PROBLEMS AND TASKS:
1. In the music history passage, what name did Peter McNeish adopt?
2. Extend the music history passage, picking up after its final sentence.

TEXT PASSAGE:
****************

Two words. Noel Coward. There was a time when music could be both clever and humourous. Blues, jazz and folk musicians knew the benefit of adding humour to their music if they wanted to keep an audience entertained rather than scratching their chins. The classic lyricists of Broadway and Hollywood wrote songs that combined cleverness and wit in equal measure. From the 1960s onwards there came a separation into serious and humourous artists. The serious musicians sometimes attempted humour with disastrous results (witness "Yellow Submarine" or Cream's "A Mother's Lament"). Humourous musicians were not taken seriously (tragically so in the case of the Bonzo Dog Band's "The Doughnut in Granny's Greenhouse"). Popular music and its fans became increasingly po-faced. As always, there are exceptions to this but let's focus on earnest young men with beards and flares rather than Ian Anderson in a codpiece and Rick Wakeman in a cape performing on ice.

Music had to be heavy (to achieve heaviosity as Woody Allen had it). Either in its sound or in its meaning. Artists were either heavy or pop. Led Zeppelin were heavy. Dylan was heavy. Neil Young was heavy. Mud and The Sweet were pop. The new groups that came in the wake of The Sex Pistols were to replace this artificial divide with music that was both serious and fun. But at the outset it was not apparent that this would be the case. The initial punk groups out of London like the Pistols, The Damned and The Clash were deadly serious and earnest. The good-time groups, Ramones copyists and bandwagon jumpers like The Vibrators, The Lurkers and The Stranglers, even when they were pretending to be dumb, were not funny just stupid. UK punk rock was angry and raw but nothing more than that.

Howard Devoto

In 1976, Brian Eno-lookalike and Bolton Institute of Technology student, Howard Trafford (who was to rename himself Howard Devoto), wrote some songs together with fellow student and krautrock fan Peter McNeish (who renamed himself Pete Shelley). They had arranged for The Sex Pistols to play in Manchester and Trafford and McNeish wanted to form a band so that they too could play at The Sex Pistols concert. And obviously they needed some songs to play.

Trafford and McNeish had already travelled to London to see some of the punk groups play so they were familiar with the short, sharp nature of the music. It would have been easy for McNeish to produce facsimile copies of the London music as so many other groups were later to do. However, McNeish was a fan of experimental music and managed to produce tunes that were compositionally and melodically interesting. In particular, one song was based on a recurring riff combined with a two note guitar interlude that sounded like something the German experimentalists Faust were producing two or three years earlier. All it needed was for Trafford to sling a few angry phrases together to shout over the top and, presto, another song.

Boredom

Nowhere. Boredom. By the time Jamie Reid used these as destinations for the buses on the back sleeve of The Sex Pistols "Pretty Vacant" single in July 1977 they were already signifiers of punk cliche (although Reid had first used them in 1972 and the Pistols in December 1976). The punks were bored. The Adverts sang about "Bored Teenagers". The Clash said that London was burning with boredom. Punk dilettantes Snatch sang "When I'm Bored". "How Much Longer" moaned Alternative TV like bored kids in the back of the car. Boredom became a pose. Punk bands adopted being bored as a pose, like The Saints on the cover of "(I'm) Stranded".

****************

DATASET EXCERPT:
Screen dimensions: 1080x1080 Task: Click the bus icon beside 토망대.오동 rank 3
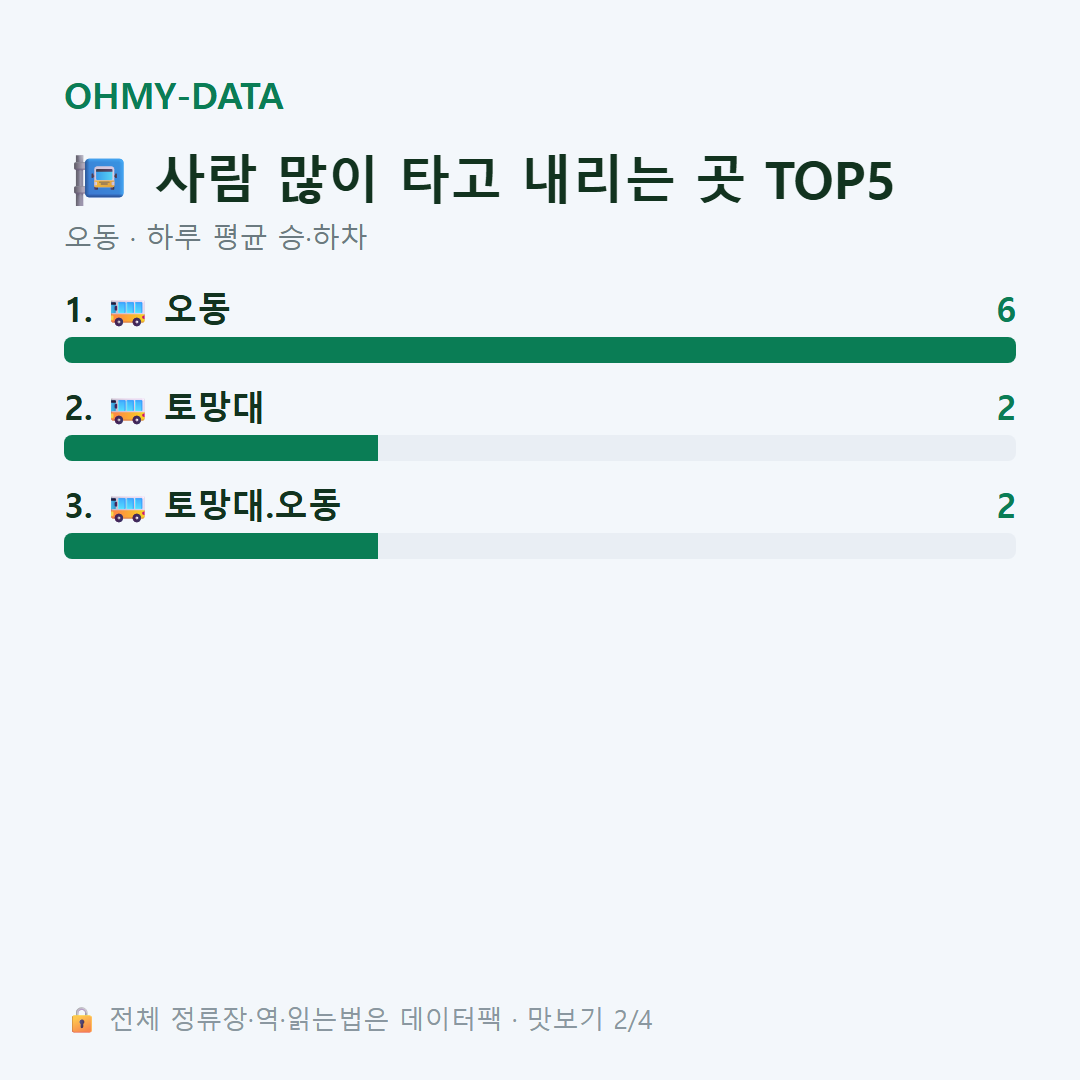click(127, 508)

****************

ANSWERS TO THE PROBLEMS:
1. Pete Shelley

2.
The (bored) Saints, yesterday
When Howard Trafford wrote a song about boredom his lyric satirised this pose. The scene is hum-drum. London groups complained of being bored yet they lived in London. Imagine studying at Bolton Tech in 1976 if you want to experience real tedium: "I just came from nowhere, and I'm going straight back there".

The one thing punks craved to alleviate their boredom was excitement. Specifically excitement in music. And they were not above adopting rock cliches if they thought this would help. McNeish's music for the song that would become "Boredom" by Buzzcocks contained natural pauses after each refrain. McNeish had a plan for a thrilling, imaginative guitar solo in the middle of the song. Trafford filled the early pauses in the tune by calling out the title of the song. When it came time for McNeish's guitar solo, Trafford had the chance to up the ante and come up with a thrilling rock style statement.

Trafford was an Iggy Pop fan and Iggy had put forth his own thoughts on boredom some years earlier in "No Fun" and "1969" by The Stooges. Imagine what Iggy would have done with a space in the music to be filled by something. A strangulated yelp like in "Down on the Street". A gutteral howl like in "TV Eye". Or that weird cut-off "shdumd" sound he makes into the microphone at the end of "1970". Or all three.

Instead, Trafford makes the crucial move of intoning "Ba-dum ba-dum" in place of "boredom" and introduces wit and humour into punk. It is humorous because it is unexpected. It is playful, substituting a soundalike for the title of the song, for the meaning of the song. It cuts through the expected angst that one anticipates from bored, disaffected youths and harks back to the "Hey-ho" insouciance of childhood. The power to accept the things that you cannot change, la-di-da, fiddle-de-dee, ba-dum ba-dum.

The impact was immediate. The audience understood the ramifications of what Trafford had done. He had greatly expanded the emotional palette of the music. It could be simultaneously angry and funny, clever and dumb. It could pinprick pomposity and posing and other stupidities. It could draw on older and more varied inspirations. Like Noel Coward.

            "The Grand Duke was dancing a foxtrot with me
            When suddenly Cyril screamed "Fiddle-de-dee"
            And ripped off his trousers and jumped in the sea,
            I couldn't have liked it more."

Get bored with The Buzzcocks here.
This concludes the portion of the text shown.